◆ Activity: Please set out every line of the records below as a numbered list, leaving out any blank lines.

[Collected data entries]
:::

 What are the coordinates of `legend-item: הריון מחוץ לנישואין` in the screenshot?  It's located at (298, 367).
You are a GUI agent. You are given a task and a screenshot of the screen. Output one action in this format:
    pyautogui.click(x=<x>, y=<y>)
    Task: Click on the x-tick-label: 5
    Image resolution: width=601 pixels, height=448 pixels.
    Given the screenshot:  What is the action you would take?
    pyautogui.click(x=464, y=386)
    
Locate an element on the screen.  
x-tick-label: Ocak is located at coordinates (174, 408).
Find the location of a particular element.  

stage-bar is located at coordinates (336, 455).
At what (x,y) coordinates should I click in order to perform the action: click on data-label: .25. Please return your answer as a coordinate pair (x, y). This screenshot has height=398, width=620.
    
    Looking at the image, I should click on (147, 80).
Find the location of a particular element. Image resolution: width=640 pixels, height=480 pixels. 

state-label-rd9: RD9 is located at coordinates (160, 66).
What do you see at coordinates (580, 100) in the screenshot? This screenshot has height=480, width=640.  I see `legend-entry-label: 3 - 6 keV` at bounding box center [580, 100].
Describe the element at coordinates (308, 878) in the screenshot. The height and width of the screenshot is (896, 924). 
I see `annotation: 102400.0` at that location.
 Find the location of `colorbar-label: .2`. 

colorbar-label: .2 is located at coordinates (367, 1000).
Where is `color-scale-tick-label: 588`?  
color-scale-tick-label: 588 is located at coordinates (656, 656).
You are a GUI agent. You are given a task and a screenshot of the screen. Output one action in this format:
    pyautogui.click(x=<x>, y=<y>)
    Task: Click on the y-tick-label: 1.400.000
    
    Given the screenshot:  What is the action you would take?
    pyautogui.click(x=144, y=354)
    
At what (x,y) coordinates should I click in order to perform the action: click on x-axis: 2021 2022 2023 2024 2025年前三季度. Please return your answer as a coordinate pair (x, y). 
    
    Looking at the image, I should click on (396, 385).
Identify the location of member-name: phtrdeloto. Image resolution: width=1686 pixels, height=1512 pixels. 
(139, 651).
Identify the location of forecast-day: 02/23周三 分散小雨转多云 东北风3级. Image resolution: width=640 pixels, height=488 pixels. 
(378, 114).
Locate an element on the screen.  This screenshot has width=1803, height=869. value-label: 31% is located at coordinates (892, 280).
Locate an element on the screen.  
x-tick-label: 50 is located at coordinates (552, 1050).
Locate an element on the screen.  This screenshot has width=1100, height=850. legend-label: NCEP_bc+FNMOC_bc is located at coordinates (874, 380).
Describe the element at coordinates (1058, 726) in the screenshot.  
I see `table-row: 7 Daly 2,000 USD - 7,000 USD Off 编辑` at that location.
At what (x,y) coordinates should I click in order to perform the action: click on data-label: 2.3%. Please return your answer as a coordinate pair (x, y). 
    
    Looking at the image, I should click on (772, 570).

:::

◆ Output for this exercise:
1.  What are the coordinates of `legend-item: הריון מחוץ לנישואין` in the screenshot?  It's located at (298, 367).
2. You are a GUI agent. You are given a task and a screenshot of the screen. Output one action in this format:
3.     pyautogui.click(x=<x>, y=<y>)
4.     Task: Click on the x-tick-label: 5
5.     Image resolution: width=601 pixels, height=448 pixels.
6.     Given the screenshot:  What is the action you would take?
7.     pyautogui.click(x=464, y=386)
8. Locate an element on the screen.  
9. x-tick-label: Ocak is located at coordinates (174, 408).
10. Find the location of a particular element.  
11. stage-bar is located at coordinates (336, 455).
12. At what (x,y) coordinates should I click in order to perform the action: click on data-label: .25. Please return your answer as a coordinate pair (x, y). This screenshot has height=398, width=620.
13.     Looking at the image, I should click on (147, 80).
14. Find the location of a particular element. Image resolution: width=640 pixels, height=480 pixels. 
15. state-label-rd9: RD9 is located at coordinates (160, 66).
16. What do you see at coordinates (580, 100) in the screenshot? This screenshot has height=480, width=640.  I see `legend-entry-label: 3 - 6 keV` at bounding box center [580, 100].
17. Describe the element at coordinates (308, 878) in the screenshot. The height and width of the screenshot is (896, 924). 
18. I see `annotation: 102400.0` at that location.
19.  Find the location of `colorbar-label: .2`. 
20. colorbar-label: .2 is located at coordinates (367, 1000).
21. Where is `color-scale-tick-label: 588`?  
22. color-scale-tick-label: 588 is located at coordinates (656, 656).
23. You are a GUI agent. You are given a task and a screenshot of the screen. Output one action in this format:
24.     pyautogui.click(x=<x>, y=<y>)
25.     Task: Click on the y-tick-label: 1.400.000
26.     Given the screenshot:  What is the action you would take?
27.     pyautogui.click(x=144, y=354)
28. At what (x,y) coordinates should I click in order to perform the action: click on x-axis: 2021 2022 2023 2024 2025年前三季度. Please return your answer as a coordinate pair (x, y). 
29.     Looking at the image, I should click on (396, 385).
30. Identify the location of member-name: phtrdeloto. Image resolution: width=1686 pixels, height=1512 pixels. 
31. (139, 651).
32. Identify the location of forecast-day: 02/23周三 分散小雨转多云 东北风3级. Image resolution: width=640 pixels, height=488 pixels. 
33. (378, 114).
34. Locate an element on the screen.  This screenshot has width=1803, height=869. value-label: 31% is located at coordinates (892, 280).
35. Locate an element on the screen.  
36. x-tick-label: 50 is located at coordinates (552, 1050).
37. Locate an element on the screen.  This screenshot has width=1100, height=850. legend-label: NCEP_bc+FNMOC_bc is located at coordinates (874, 380).
38. Describe the element at coordinates (1058, 726) in the screenshot.  
39. I see `table-row: 7 Daly 2,000 USD - 7,000 USD Off 编辑` at that location.
40. At what (x,y) coordinates should I click in order to perform the action: click on data-label: 2.3%. Please return your answer as a coordinate pair (x, y). 
41.     Looking at the image, I should click on (772, 570).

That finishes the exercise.